The Ramsar classification of wetland types is intended as a means for fast identification of the main types of wetlands for the purposes of the convention.

The wetlands are classified into three major classes:

- Marine/coastal wetlands
- Inland wetlands
- Human-made wetlands

These are further subdivided by the type of water: fresh / saline / brackish / alkaline; and may be further classified by the substrate type of other characteristics.

==National systems of classification==
===Australia===
Wetlands in Australia that considered to be of national importance are so classified by criteria published in association with the Directory of Important Wetlands in Australia (DIWA).

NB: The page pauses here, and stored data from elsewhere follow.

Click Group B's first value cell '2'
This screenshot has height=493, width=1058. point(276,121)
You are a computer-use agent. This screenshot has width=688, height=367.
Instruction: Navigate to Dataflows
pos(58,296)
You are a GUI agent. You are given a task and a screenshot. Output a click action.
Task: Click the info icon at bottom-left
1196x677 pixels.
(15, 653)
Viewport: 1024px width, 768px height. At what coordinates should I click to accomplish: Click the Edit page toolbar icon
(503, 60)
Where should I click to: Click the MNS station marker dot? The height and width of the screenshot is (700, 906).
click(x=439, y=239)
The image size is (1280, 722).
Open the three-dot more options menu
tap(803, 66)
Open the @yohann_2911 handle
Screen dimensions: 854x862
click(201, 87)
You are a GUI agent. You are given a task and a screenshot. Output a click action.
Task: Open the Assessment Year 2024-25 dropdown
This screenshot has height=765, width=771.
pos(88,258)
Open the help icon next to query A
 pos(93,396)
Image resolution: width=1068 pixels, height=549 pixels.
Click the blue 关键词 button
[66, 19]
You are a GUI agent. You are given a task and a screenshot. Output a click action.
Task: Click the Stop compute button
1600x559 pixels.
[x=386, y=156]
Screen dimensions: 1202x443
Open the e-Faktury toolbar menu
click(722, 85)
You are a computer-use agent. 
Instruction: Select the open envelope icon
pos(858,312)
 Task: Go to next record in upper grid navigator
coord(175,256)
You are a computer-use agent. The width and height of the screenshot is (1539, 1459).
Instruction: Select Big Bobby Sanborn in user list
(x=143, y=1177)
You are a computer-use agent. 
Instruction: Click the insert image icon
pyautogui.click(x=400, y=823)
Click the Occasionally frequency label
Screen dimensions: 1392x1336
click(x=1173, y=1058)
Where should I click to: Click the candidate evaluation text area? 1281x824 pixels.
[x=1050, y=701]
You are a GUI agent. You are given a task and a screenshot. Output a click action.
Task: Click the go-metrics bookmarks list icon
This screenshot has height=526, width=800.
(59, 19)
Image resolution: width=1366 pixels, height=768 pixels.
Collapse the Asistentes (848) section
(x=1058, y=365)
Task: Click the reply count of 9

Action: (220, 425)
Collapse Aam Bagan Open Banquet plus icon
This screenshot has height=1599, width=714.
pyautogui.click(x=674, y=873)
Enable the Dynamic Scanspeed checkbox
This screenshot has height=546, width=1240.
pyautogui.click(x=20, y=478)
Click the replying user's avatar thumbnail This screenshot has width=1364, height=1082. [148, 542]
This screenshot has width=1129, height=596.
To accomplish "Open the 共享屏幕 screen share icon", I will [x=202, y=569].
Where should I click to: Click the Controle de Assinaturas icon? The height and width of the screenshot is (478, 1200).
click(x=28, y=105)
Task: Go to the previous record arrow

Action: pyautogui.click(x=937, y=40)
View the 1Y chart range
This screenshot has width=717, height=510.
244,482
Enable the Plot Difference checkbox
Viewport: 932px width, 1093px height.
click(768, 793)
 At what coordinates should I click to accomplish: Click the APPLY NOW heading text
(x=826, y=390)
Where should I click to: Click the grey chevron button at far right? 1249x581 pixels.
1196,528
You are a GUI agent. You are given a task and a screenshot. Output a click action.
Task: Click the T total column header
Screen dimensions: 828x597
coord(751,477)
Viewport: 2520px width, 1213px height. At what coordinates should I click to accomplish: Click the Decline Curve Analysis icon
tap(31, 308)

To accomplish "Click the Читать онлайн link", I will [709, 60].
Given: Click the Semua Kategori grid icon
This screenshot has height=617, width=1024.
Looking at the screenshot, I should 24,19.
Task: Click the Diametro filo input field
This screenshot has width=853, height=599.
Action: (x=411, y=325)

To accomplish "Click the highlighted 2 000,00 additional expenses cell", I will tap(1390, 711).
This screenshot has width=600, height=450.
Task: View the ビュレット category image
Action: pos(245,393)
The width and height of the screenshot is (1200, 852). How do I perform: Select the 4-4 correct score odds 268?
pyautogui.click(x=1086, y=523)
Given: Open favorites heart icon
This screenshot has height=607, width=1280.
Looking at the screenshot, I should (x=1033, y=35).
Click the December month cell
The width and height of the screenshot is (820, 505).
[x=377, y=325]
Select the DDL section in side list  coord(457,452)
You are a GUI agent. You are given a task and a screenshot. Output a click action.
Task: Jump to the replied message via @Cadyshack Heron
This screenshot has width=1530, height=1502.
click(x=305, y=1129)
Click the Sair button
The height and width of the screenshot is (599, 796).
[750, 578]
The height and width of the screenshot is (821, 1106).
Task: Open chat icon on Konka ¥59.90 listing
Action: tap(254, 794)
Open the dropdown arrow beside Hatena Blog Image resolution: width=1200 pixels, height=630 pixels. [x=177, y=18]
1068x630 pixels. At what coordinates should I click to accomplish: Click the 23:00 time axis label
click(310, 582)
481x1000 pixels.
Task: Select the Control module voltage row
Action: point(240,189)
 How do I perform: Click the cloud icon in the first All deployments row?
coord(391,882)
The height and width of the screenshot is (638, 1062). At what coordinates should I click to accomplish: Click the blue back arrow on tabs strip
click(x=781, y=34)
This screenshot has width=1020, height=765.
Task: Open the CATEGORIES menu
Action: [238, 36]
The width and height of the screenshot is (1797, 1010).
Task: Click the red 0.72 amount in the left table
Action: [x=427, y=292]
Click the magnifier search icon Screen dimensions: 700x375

The following list is that used within Australia to classify wetland by type:

- A—Marine and Coastal Zone wetlands

1. Marine waters—permanent shallow waters less than six metres deep at low tide; includes sea bays, straits
2. Subtidal aquatic beds; includes kelp beds, seagrasses, tropical marine meadows
3. Coral reefs
4. Rocky marine shores; includes rocky offshore islands, sea cliffs
5. Sand, shingle or pebble beaches; includes sand bars, spits, sandy islets
6. Intertidal mud, sand or salt flats
7. Intertidal marshes; includes saltmarshes, salt meadows, saltings, raised salt marshes, tidal brackish and freshwater marshes
8. Intertidal forested wetlands; includes mangrove swamps, nipa swamps, tidal freshwater swamp forests
9. Brackish to saline lagoons and marshes with one or more relatively narrow connections with the sea
10. Freshwater lagoons and marshes in the coastal zone
11. Non-tidal freshwater forested wetlands

- B—Inland wetlands

12. Permanent rivers and streams; includes waterfalls
13. Seasonal and irregular rivers and streams
14. Inland deltas (permanent)
15. Riverine floodplains; includes river flats, flooded river basins, seasonally flooded grassland, savanna and palm savanna
16. Permanent freshwater lakes (> 8 ha); includes large oxbow lakes
17. Seasonal/intermittent freshwater lakes (> 8 ha), floodplain lakes
18. Permanent saline/brackish lakes
19. Seasonal/intermittent saline lakes
20. Permanent freshwater ponds (< 8 ha), marshes and swamps on inorganic soils; with emergent vegetation waterlogged for at least most of the growing season
21. Seasonal/intermittent freshwater ponds and marshes on inorganic soils; includes sloughs, potholes; seasonally flooded meadows, sedge marshes
22. Lakeshore mudflats in freshwater lakes and ponds
23. Permanent saline/brackish marshes
24. Seasonal saline marshes
25. Shrub swamps; shrub-dominated freshwater marsh, shrub carr, alder thicket on inorganic soils
26. Freshwater swamp forest; seasonally flooded forest, wooded swamps; on inorganic soils
27. Peatlands; forest, shrub or open bogs
28. Alpine and tundra wetlands; includes alpine meadows, tundra pools, temporary waters from snow melt
29. Freshwater springs, oases and rock pools
30. Geothermal wetlands
31. Inland, subterranean karst wetlands

- C—Human-made wetlands

32. Water storage areas; reservoirs, barrages, hydro-electric dams, impoundments (generally > 8 ha)
33. Ponds, including farm ponds, stock ponds, small tanks (generally < 8 ha)
34. Aquaculture ponds; fish ponds, shrimp ponds
35. Salt exploitation; salt pans, salines
36. Excavations; gravel pits, borrow pits, mining pools
37. Wastewater treatment; sewage farms, settling ponds, oxidation basins
38. Irrigated land and irrigation channels; rice fields, canals, ditches
39. Seasonally flooded arable land, farm land

===United States===
Wetlands of the United States are classified according to the U.S. Fish and Wildlife Service's National Wetlands Inventory (NWI).

In the US, the best known classification systems are the Cowardin classification system and the hydrogeomorphic (HGM) classification system.